Scheme 1: Schematic representation of synthesis of 3-{4-[(4-(2-oxo-2,3-dihydro-1H-benzimidazol-1-yl)piperidin-1-yl)benzyl]}-2- phenylindole.

X-ray structure determination

Single crystal X-ray diffraction data for the compound at room temperature was collected on a CAD-4 Enraf-Nonius diffractometer equipped with graphite monochromated CuKα radiation (λ=1.54180 Å). Cell constants and an orientation matrix for data collection were obtained from a least-squares refinement using the setting angles of 25 carefully centered reflections. The cell parameters were then refined using the full set of collected reflections in the range 2.88°<2θ<68.92°. The half sphere of data was collected at 293 K giving rise to 6004 unique reflections, of which 4040 were observed with I/σ(I)>2. The linear absorption coefficient for CuKα is 6.36 cm^-1. An empirical absorption correction, based on azimuthal scans of two reflections [18], was applied which resulted in transmission factors ranging from 0.89 to 0.94. The data were corrected for Lorentz and polarization effects. A correction for secondary extinction was applied (coefficient=49 × 10^-4). The structure was solved by direct methods and successive Fourier difference syntheses and refined on (F2) by full-matrix least-squares methods respectively with the SHELXS-97 and SHELXL-97 programs [19]. All non-H atoms were refined anisotropically and the positions of the H atoms were deduced from coordinates of the non-H atoms they are linked to, confirmed by Fourier synthesis and treated according to the riding model during refinement. H atoms were included for structure factor calculations, but not refined. The final cycle of full-matrix least-squares refinement was based on 4040 observed reflections [I>2.00σ(I)] and 404 variable parameters and converged with agreement factors of R1=0.064 and wR2=0.180 (All data). All graphical contents have been performed using the OLEX2 interface [20].

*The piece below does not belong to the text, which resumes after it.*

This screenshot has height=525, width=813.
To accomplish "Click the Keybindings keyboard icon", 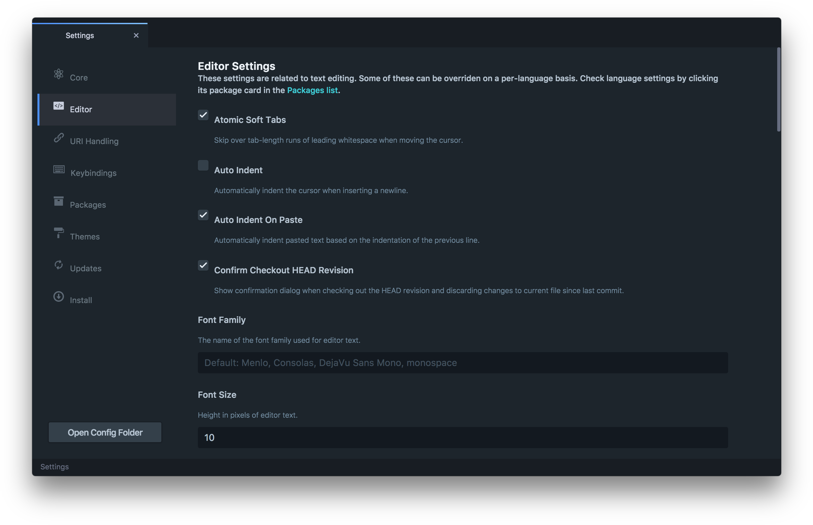I will (x=59, y=169).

The crystal data and refinement details are summarized in Table 1. Crystallographic data (excluding structure factors) for the structural analysis has been deposited with the Cambridge Crystallographic Data Centre, No. CCDC-888295. Copies of this information may be obtained free of charge from: The Director, CCDC, 12 Union Road, Cambridge, CB2 1EZ, UK, Fax: +44(1223)336-033, E-mail: deposit@ccdc.cam.ac.uk or web: www.ccdc.cam.ac.uk.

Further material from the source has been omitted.